Laurence Kotlikoff writes on Forbes that Peter Navarro needs a refresher course in economics. Germany is part of the Eurozone, any intervention in exchange markets is done by the ECB, and while Germany has a big influence on the ECB, it doesn't dictate ECB exchange-rate policy. Moreover, there is no ground to argue currency manipulation by the ECB based on money supply data. The Federal Reserve has been supplying far more Dollars than the ECB has been over the past decade: Fed’s supply of money grew by a factor of 4.3 since 2007, and the comparable factor for the ECB is roughly 3.5. For Japan it’s 1.3. And for China, it’s 2.4. So if any of these regions has spent the last decade trying devalue and, thus, manipulate its currency to make its goods cheap, it’s the US.
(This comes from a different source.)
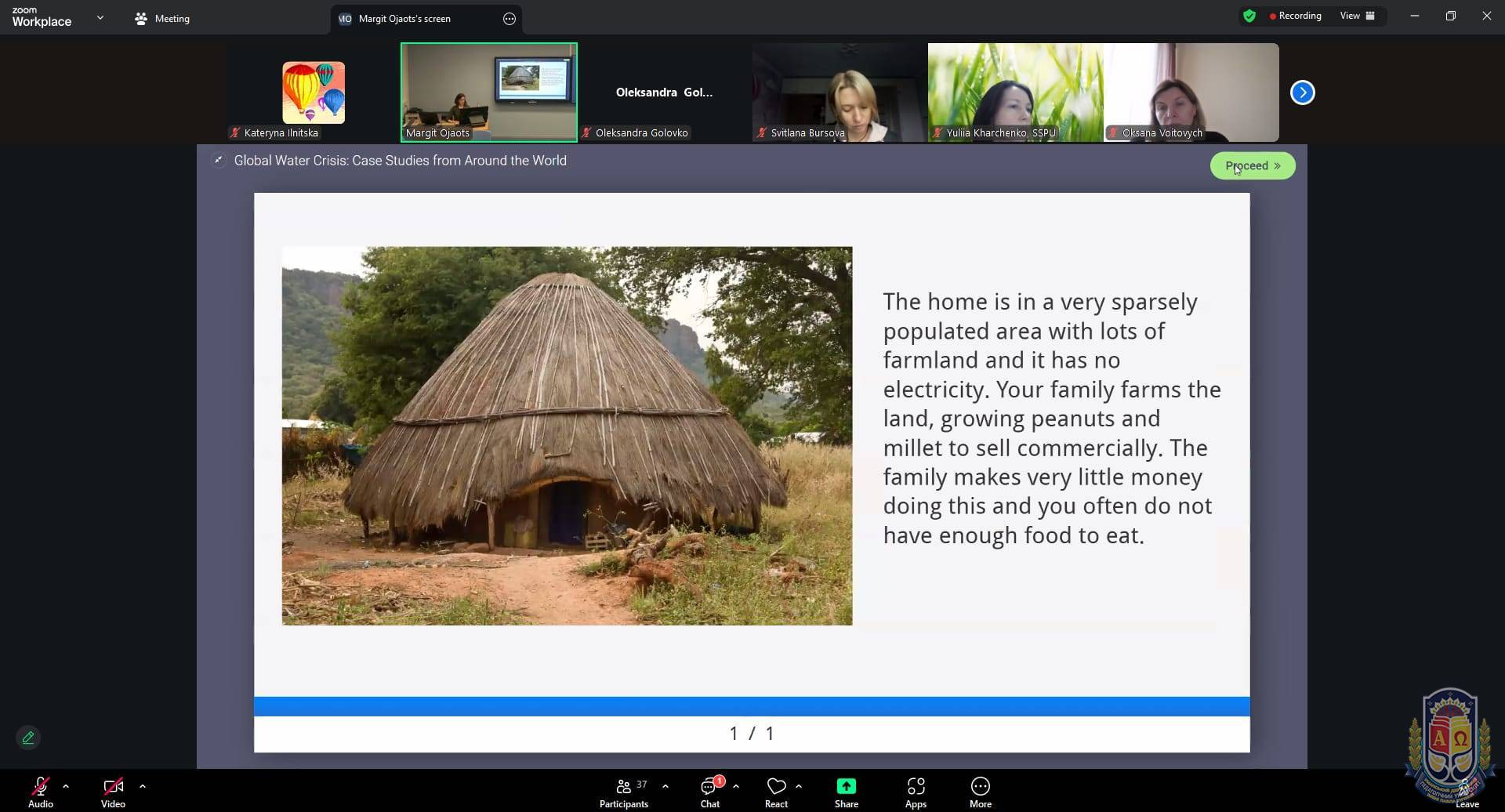The width and height of the screenshot is (1505, 812).
Task: Show next participants with blue arrow
Action: point(1302,92)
Kotlikoff argues that the demand for Dollars relative to Euros has played an even stronger role than has the relative supply of the two currencies. Over the period, the Dollar appreciated 34 percent against the Euro, appreciated 5 percent against the Japanese Yen, and depreciated only 6 percent against the Chinese Yuan. Demand for the Dollar has been strong thanks to the US’ more rapid recovery from the Great Recession, Southern Europe’s near depression-like condition, Japan’s slow growth, China’s slowing growth, the perception that the US is a safe haven and, recently, Brexit.